All this is to say that the wage issue is far from over. Given expectations that inflation will remain elevated over the near term, it is likely that workers will soon be banging on the doors of their employers once more demanding a more decent wage. And given the business challenges that rising interest rates — necessary to fight off inflation — will bring, expect employers to push back on these demands.

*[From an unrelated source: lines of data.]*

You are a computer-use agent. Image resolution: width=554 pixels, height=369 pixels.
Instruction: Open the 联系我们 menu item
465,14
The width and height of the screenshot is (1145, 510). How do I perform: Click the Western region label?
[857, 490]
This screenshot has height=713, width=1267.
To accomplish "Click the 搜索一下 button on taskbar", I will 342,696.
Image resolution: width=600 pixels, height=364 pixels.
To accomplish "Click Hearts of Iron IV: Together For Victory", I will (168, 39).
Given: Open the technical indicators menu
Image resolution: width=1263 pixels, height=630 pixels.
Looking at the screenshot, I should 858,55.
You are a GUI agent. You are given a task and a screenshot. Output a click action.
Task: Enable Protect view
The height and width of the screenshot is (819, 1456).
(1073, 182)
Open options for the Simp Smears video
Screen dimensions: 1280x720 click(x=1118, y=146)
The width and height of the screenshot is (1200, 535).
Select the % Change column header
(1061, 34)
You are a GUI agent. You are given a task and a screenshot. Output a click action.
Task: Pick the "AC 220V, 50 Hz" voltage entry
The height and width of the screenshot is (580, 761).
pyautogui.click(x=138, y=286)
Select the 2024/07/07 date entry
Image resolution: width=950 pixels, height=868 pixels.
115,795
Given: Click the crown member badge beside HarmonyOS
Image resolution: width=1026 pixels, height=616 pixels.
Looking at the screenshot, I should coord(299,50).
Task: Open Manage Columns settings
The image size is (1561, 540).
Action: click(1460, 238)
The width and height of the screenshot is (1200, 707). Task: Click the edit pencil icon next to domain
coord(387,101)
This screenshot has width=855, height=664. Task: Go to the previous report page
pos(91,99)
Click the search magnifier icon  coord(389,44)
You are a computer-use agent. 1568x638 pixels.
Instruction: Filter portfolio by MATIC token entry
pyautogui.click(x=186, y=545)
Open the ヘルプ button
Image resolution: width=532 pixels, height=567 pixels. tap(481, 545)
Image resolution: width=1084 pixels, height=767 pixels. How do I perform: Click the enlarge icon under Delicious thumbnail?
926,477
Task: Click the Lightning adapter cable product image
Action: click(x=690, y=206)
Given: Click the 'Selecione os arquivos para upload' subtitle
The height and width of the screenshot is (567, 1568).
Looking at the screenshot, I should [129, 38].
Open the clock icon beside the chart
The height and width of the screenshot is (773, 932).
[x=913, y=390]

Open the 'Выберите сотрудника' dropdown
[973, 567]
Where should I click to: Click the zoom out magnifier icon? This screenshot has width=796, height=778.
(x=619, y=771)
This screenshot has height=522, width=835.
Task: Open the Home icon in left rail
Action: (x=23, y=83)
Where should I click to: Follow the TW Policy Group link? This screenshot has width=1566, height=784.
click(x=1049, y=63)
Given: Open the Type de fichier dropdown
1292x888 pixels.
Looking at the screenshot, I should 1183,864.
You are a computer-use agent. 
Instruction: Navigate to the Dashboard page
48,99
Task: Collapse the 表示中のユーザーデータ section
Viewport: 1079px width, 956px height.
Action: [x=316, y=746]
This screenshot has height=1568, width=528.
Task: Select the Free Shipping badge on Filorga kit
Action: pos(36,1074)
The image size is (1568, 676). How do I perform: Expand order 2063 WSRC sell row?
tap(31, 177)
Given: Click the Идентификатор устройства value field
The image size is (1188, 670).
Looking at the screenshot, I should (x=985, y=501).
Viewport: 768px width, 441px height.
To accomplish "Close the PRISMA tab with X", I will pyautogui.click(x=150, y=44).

The other unsavory aspect of the relationship between wages and prices is that they often feed on each other to amplify each other’s worst traits. Rising prices cause workers to demand higher wages which, once granted, cause prices to soar even further, perpetuating the entire cycle.
This means that, for now, workers are unlikely to receive the larger wage hikes they’re clamoring for, while employers cannot get away with granting no wage hikes at all.
Ideally, the legitimate positions of both sides will result in a continued give and take process that would, ideally, see a little of give and take toward reaching an agreement in the center of either extremes.
This is the delicate economic situation that the incoming administration of presumptive president Ferdinand “Bongbong” Marcos Jr. will be facing — one that cannot be solved by quick-fix solutions and where stopgap measures will only result in temporary reprieves that will see the same problems reemerge down the road.
It is, therefore, incumbent upon the country’s next leader to task his economic team with finding long-lasting answers to the economic conundrum of higher inflation, higher interest rates, and possibly lower growth that the country will be facing over the next six years.
The only way to address these issues will be to continue implementing difficult reforms that may make the people unhappy over the short term, as most bitter pills do when an ill patient needs to swallow them.
In particular, structural reforms need to be made in bringing down the cost of food, like pushing ahead with the proposal to liberalize the importation of livestock, while being cautious about sidestepping the pitfalls that beset the implementation of the rice tariffication law.
It bears remembering that economics is often described as the process of allocating limited resources to satisfy, as much as possible, the unlimited wants or needs of society’s stakeholders.
For the country’s next leader and his economic team, managing inflation to the satisfaction of all stakeholders—and not just favoring one side over another with either a full-on populist policy or, in the other extreme, a forceful dose of it—is priority number one. Not only does he owe it to the 31 million who voted for him, he also owes it to the 110 million Filipinos whom he will lead.